Grontal llevaba una carta de Cantacuzanos a un mago milanés llamado Milotto Bortanechi, que a la sazón asistía a una tanda de ejercicios espirituales en el monasterio de la Conformitá, a pocas millas de Milán. El viaje a Milán, con buenos caminos, antes de que empezaran las lluvias de otoño, duraba una semana. Grontal, que padecía un poco de los pies, como todos los enanos a cierta edad, de ahí que gusten de andar en pantuflas, pernoctó la primera noche en la fonda del Rico Baco, en Terraferma y se ajustó con un carretero que lo llevaría a Milán por tres escudos de plata. Aquella noche, cuando dormía en su aposento, bajo las vigas del tejado, con las estrellas brillando a través del ventanuco de los gatos, un leve resplandor iluminó la estancia y lo despertó sobresaltado, ya se sabe que los enanos temen, más que a otra cosa, a los incendios. Una voz algo engolada, como hecha a las disciplinas del coro religioso le habló y dijo:
—Hola Grontal, tengo entendido que deseas verme.

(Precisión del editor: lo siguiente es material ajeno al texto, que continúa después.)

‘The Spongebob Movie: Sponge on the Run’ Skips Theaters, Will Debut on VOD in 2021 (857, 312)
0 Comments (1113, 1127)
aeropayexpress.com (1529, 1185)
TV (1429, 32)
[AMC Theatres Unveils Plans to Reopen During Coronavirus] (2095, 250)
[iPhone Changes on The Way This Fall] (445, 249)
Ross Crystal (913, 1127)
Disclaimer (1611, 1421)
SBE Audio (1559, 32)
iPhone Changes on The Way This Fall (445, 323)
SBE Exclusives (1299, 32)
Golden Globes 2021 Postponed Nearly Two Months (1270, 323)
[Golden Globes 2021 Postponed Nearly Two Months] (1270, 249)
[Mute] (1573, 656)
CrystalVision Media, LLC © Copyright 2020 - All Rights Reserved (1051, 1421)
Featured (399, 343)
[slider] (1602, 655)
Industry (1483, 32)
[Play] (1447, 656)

El enano empuñó su hacha que tenía prevenida junto a la cabecera y salto de la cama dispuesto a defenderse, pero no veía al que le había hablado.
—¿Quien eres? —inquirió.
—Soy Milotto Bortanechi —respondió la voz—. ¡Menudo recibimiento!
¿No me buscabas?
—Sí —balbució el enano—, pero ¿dónde estás? No te veo.

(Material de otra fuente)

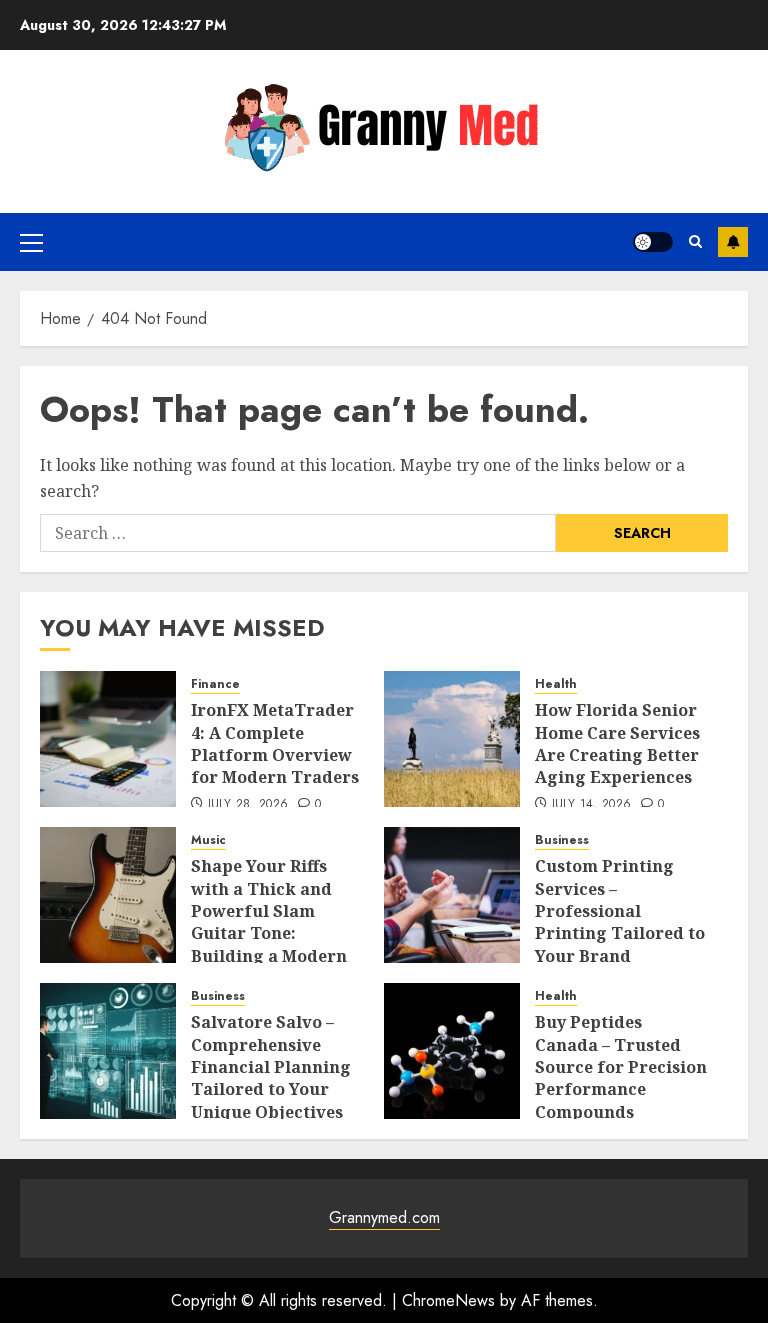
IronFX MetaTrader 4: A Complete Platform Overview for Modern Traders (275, 743)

—Yo sí te veo a ti —rió Milotto—, y por cierto es la primera vez que veo la herramienta de un enano. Había oído hablar del asunto, pero no creía que fuera tan grande.
—Es un hacha normal —dijo Grontal.
—No me refería al hacha —observó la voz de Milotto con una risita.
Grontal se puso colorado, soltó el hacha en la cama y se puso los calzones.
Cuando fue a recuperar el hacha encontró a Milotto, no mayor que una liebre, sentado en su mango.
—¿Eres tú el mago amigo de Cantacuzanos?
—Fuimos compañeros de curso en la escuela de alta magia del Vaticano. Ya me ha comunicado que necesitas trasladarte al bosque hiperbóreo para buscar la piedra de Atila.
—Así es.
—Muy bien. No vas a necesitar pasaje. Toma tu equipaje y sal al tejado.
Grontal acabó de vestirse, tomó el hatillo e hizo lo que el mago le proponía. El tejado era de lajas de pizarra en seco y quebró un par de ellas antes de afirmarse.
—¿Y ahora?
—Ahora viajarás por el aire. Adiós, amigo mío y que Dios te conserve esa salud tan estupenda que tienes.
—¿Qué salud? —preguntó Grontal, por decir algo. La perspectiva de volar lo entusiasmaba tan poco como la de navegar.
—Yo me entiendo —dijo Milotto.
El mago extendió los brazos, arrugó la frente y fijó los ojos en un punto del vacío. Una vez concentrado pronunció con voz grave un conjuro en algún idioma ancestral ininteligible. Después sopló sobre la palma de su mano derecha. Al instante un viento huracanado arrebató al enano, arrancó de paso unas cuantas láminas de pizarra, y se los llevó girando por los aires en el centro del torbellino.